Stored items

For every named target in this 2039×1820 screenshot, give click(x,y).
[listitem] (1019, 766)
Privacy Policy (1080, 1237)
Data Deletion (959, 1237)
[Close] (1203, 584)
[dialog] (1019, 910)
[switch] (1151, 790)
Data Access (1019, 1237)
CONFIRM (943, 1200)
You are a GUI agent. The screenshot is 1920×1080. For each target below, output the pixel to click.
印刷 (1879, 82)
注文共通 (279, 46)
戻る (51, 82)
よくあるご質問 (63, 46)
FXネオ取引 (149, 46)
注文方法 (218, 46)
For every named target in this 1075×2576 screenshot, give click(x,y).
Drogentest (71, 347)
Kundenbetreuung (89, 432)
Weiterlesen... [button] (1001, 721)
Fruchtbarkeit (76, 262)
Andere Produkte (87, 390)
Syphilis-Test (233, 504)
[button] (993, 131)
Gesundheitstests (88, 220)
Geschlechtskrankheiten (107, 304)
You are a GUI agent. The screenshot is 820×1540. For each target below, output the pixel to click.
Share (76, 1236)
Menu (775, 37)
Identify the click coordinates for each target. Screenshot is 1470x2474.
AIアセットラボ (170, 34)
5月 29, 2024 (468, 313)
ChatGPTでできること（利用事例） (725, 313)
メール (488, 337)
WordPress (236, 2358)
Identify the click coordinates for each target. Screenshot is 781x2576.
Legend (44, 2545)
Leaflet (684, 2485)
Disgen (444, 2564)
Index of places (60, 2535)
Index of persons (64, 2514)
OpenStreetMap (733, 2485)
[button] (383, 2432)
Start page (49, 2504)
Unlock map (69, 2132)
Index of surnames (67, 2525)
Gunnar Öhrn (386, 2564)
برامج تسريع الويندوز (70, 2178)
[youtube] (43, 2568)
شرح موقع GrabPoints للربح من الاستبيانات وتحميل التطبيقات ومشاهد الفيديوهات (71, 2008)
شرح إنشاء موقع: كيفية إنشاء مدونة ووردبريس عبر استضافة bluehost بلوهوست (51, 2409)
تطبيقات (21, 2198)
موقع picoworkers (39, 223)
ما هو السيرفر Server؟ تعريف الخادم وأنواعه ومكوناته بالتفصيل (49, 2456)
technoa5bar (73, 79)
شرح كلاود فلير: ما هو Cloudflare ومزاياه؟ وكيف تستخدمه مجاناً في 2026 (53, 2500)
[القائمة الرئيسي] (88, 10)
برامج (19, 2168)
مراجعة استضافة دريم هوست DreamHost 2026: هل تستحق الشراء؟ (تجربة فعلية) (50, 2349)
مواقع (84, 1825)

• [WORK TO BE COMPLETED]: Please report all lines in the entries where "every" appears.

• [RESULT FOR THIS TASK]:
For every named target in this 2039×1820 screenshot, give click(x,y).
For every named target in this 1075×2576 screenshot, give click(x,y).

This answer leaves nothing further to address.